Initially I was over the moon about the announcements. Here are some reasons why:

  • I am not adverse to universal benefits, in principle.
  • I have two children at infant school. Making packed lunches each and every day is a bit of a faff.
  • Our school is rather amazing to be honest. The meals look pretty balanced and the teachers let you know if the kids aren’t eating that well.
  • My kids are pretty amazing too and eat the veg and the fruit on offer, as well as the stodge and the cake and the ice-cream.
  • I am not adverse to my kids eating a bit of stodge and cake and ice-cream. They have a great diet so the odd treat here and there as part of a school dinner does not worry me.
  • We are not struggling financially but do have to keep an eye on food and utility bills. Every little helps.

This really is a wonderful gesture from not only the government, but every tax payer in the land. Yet it is starting to irk me. Why? I mean, seriously, my children are right this moment benefitting from that thing there is no such thing as: the free lunch.

It’s becoming painfully clear, with my role of lunch provider removed, I am  becoming just a bored middle class house wife with boring middle class problems.

In my defence, like the French Revolution being more complicated than cake, I think my frustrations at the policy are more complicated than free school meals.

What is actually so irksome is the inference, intended or otherwise, that 99 out of 100 parents are incapable of providing a nutritious meal for their kids*. What is also rather irksome is the idea that an offsite caterer cares more and is more able to provide that nutritious meal than parents.

We are told that being poor means we can’t cook, and if we are better off we don’t bother.

We are told by this increasingly out of touch Westminster, surrounding itself with ‘experts’ rather than the electorate, that they know better than us what our kids need.

We are told it is all done in the interests of our children. But how do they know when they didn’t ask us?

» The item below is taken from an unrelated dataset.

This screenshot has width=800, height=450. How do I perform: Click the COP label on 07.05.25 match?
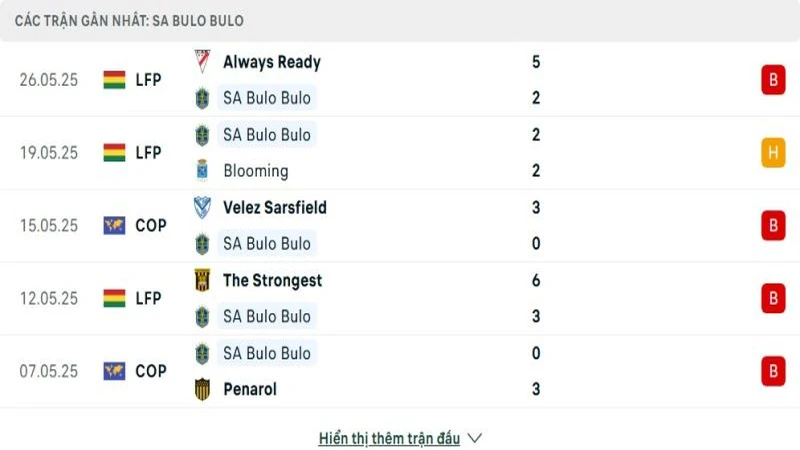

While the cake, or the free school meal, might be a nice token gesture that we would be fools to turn down, it does not take away the fact that your opinion of us as parents is insulting.

That’s what irks.



As an aside, I realise given world events, plus the upcoming vote in Scotland, that this post may seem rather insignificant.

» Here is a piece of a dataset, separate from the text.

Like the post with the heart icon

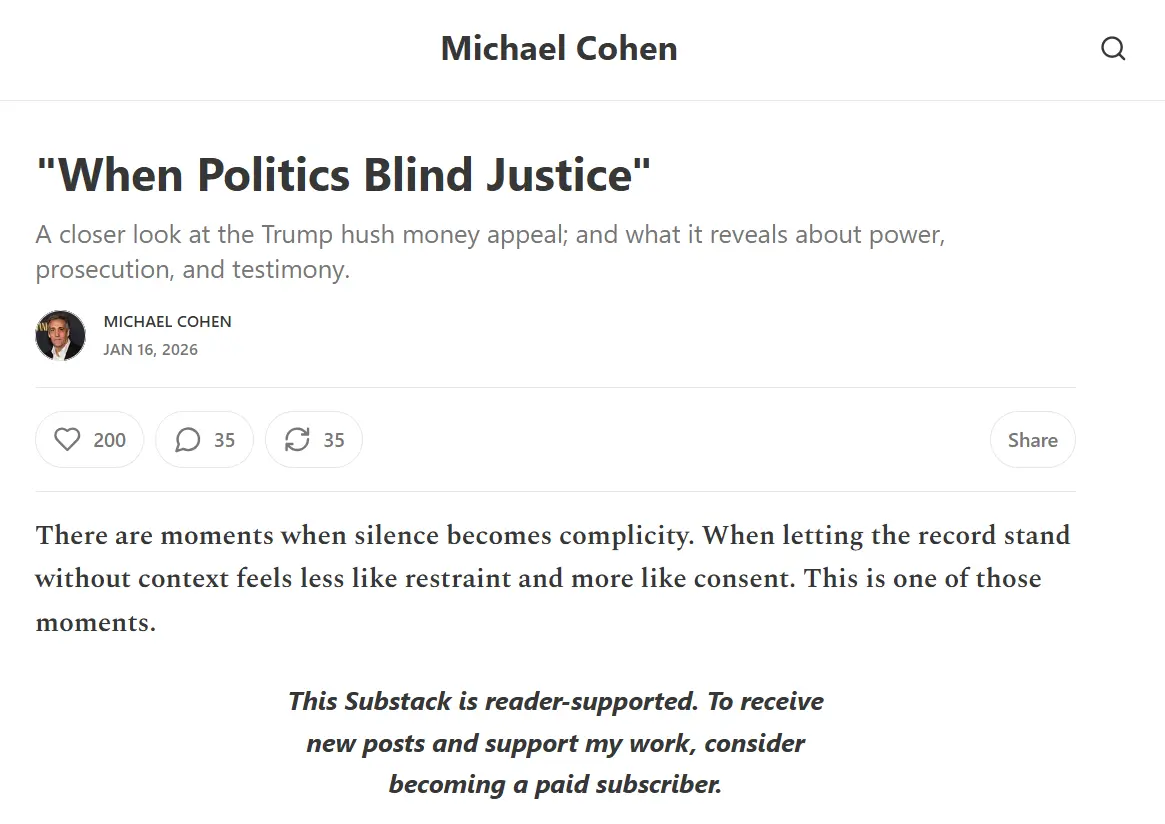tap(67, 440)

I realise you are, MPs, working really hard at a thankless task just trying to do what you and your ‘experts’ believe to be the best.

So, to support you, to buoy you up, to give you a hand in these difficult times, I’d just like to let you know that 99/100 people I speak to think you are doing a shit job.

I’m worried for you. I am worried that all those meals you claim on expenses might be too full of refined sugar and saturated fat. But don’t worry. I am here to help. I am sending you a free meal, loads better than that crap your mother could make, with cake for pudding.

Free cake I tell you! For God’s sake, what’s to moan about?


*The research produced as some of the evidence for the need for free school meals claimed only 1% of packed lunches meet the nutritional requirements applied to school foods.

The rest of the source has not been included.